Dans sa série Visual Aphasia, John Brinton Hogan explore les possibilités des médium. En combinant les techniques, l’artiste californien décrit un monde où l’espèce humaine se cherche un avenir.
À quoi ressemblera notre vie quotidienne dans trente ans si le réchauffement climatique s’accélère? Aridité, région engloutie, mutation d’espèces animales ou apparition de nouvelles plantes… les questions environnementales sont au cœur des préoccupations de l’artiste californien. Dans sa dernière série, Visual Aphasia, John Brinton Hogan a décidé d’imaginer ce monde. Venu très tôt à la photographie, en suivant son père pilote de course dans ses différentes compétitions, il traverse l’ouest des États-Unis. Ce sont ces paysages désertiques qui lui inspireront cet ensemble d’œuvres. Aujourd’hui reconnu, John Brinton Hogan propose des tableaux pluriels qui doivent certainement à son parcours atypique.
Dans les années 1980, il fait ses premiers pas professionnels dans l’industrie du skateboard. Employé pour capturer les sportifs, il perfectionne sa pratique. « J’ai travaillé comme photographe et cinéaste, se souvient-il. Au fil des années, je me suis habitué à voir le monde à travers un viseur ou sur un verre dépoli. Mais, au fil du temps, la plupart de mes influences sont devenues picturales. » Un penchant qui se retrouve dans Visual Aphasia. Cette création sort des sentiers battus et nous plonge dans une atmosphère incertaine, presque suffocante.
DATAR du futur
De l’imaginaire de son auteur émerge une sorte de mission DATAR du futur. Cette commande publique passée auprès de 12 photographes avait pour ambition de documenter le territoire français. Rien d’étonnant lorsqu’on connaît son intérêt pour le couple Becher et la New Topographics. « J’ai toujours observé la façon dont les humains modifiaient le paysage, confie-t-il. Mais plutôt que leur construction, j’ai commencé à analyser les gens eux-mêmes et comment leur corps occupe l’espace. » Dans un tour de main presque surréaliste, Visual Aphasia sort ses personnages d’un environnement obscur et hostile.
Dans ces représentations, les individus se font en contours. Bien que les traits différenciants disparaissent, ce n’est que pour faire s’élever leur présence. « J’ai décidé que, pour habiter ce champ de distorsion, les figures humaines devaient être mises en valeur. Je les ai donc transformées en silhouettes pour les extraire du fond, explique John Brinton Hogan. » Partant toujours d’une image prise in situ, il les travaille au point que tout référent devienne méconnaissable.
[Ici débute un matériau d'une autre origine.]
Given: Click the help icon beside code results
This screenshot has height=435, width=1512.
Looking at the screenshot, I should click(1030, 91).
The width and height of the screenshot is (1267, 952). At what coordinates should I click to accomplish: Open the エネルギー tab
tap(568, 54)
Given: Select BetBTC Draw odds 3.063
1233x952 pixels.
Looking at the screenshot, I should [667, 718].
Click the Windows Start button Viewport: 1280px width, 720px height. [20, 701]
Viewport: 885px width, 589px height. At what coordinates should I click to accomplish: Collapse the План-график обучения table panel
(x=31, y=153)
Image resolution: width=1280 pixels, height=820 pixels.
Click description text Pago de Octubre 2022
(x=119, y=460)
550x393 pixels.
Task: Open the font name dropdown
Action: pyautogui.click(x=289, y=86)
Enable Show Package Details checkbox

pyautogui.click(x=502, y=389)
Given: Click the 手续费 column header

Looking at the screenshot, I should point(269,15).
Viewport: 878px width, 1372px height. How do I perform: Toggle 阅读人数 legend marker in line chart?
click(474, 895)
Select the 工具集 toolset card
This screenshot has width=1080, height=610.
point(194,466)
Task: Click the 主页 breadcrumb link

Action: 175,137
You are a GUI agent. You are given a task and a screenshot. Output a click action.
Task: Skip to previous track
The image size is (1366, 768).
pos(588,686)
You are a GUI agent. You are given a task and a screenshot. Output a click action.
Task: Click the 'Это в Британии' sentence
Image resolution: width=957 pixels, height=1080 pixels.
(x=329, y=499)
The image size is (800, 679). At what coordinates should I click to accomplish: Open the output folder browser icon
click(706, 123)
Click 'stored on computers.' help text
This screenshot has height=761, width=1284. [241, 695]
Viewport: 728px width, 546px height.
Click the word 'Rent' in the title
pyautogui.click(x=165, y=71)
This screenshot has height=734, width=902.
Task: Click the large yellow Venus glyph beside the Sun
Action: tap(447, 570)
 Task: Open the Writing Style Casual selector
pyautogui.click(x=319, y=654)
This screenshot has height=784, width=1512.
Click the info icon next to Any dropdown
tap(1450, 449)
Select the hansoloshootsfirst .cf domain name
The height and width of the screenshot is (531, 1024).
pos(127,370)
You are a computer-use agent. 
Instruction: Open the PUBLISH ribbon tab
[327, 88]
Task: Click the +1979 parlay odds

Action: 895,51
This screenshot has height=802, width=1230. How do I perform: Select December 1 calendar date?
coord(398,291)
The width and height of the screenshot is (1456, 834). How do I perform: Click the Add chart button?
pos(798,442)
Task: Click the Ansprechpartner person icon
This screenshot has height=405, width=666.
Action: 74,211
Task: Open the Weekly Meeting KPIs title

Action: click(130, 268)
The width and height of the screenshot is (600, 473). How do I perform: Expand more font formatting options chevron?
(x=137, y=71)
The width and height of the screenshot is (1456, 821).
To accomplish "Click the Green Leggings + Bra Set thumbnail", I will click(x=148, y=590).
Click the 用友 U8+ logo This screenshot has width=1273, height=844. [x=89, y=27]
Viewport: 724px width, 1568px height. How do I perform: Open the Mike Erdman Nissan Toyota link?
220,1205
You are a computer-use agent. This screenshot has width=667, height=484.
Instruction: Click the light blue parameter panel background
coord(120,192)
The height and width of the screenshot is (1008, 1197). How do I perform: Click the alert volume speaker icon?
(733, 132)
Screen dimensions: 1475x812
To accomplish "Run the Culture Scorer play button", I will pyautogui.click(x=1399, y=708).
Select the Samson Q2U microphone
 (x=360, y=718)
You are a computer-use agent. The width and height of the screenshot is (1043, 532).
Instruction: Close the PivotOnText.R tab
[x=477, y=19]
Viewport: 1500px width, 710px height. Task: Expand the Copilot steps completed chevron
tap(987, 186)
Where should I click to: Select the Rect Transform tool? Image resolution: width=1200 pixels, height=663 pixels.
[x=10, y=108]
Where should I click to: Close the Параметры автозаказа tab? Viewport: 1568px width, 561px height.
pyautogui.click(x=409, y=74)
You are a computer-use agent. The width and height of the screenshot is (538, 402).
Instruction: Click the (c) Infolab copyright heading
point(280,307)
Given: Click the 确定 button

Ainsi, les randonneurs, scientifiques, campeurs originellement visibles s’efface dans des aplats de couleurs dont l’artiste a le secret.
Des paysages de science-fiction
Sommes-nous encore dans le domaine du 8e art ? La question se pose lorsqu’on regarde Visual Aphasia. Dans un processus long, une méthodologie singulière, John Brinton Hogan mélange plusieurs médium. Chaque réalisation nécessite quatre étapes de production. Partant d’un cliché brut, une intervention façon do it yourself lui permet de dérouler son intériorité. « Je passe beaucoup de temps à utiliser les logiciels d’édition d’images afin de manipuler le fichier original. Une fois satisfait du résultat, j’imprime. Vient alors le stade final. Je peins les formes humaines directement sur le papier avec une large palette de matières. Je suis même allé jusque’à fabriquer moi-même mes pinceaux avec des moustaches de chat pour la précision, détaille-t-il. »
Il l’admet, les échecs ne sont pas rares. Tant d’implication révèle certainement le profond désir de s’exprimer, de laisser des sentiments s’échapper. John Brinton Hogan le reconnaît, ses créations sont une introspection, une méditation sur ses propres angoisses et ses peurs d’enfant. Son inquiétude, l’impact désastreux de l’Homme sur notre planète. Pour lui, une catastrophe est de plus en plus probable et le monde est déjà sombre et incertain. La réalité nous rattrape. Les paysages de science-fiction de Visual Aphasia pourraient devenir concrets et nous condamner à une errance sans fin pour essayer de trouver ce que la Terre a encore à nous offrir.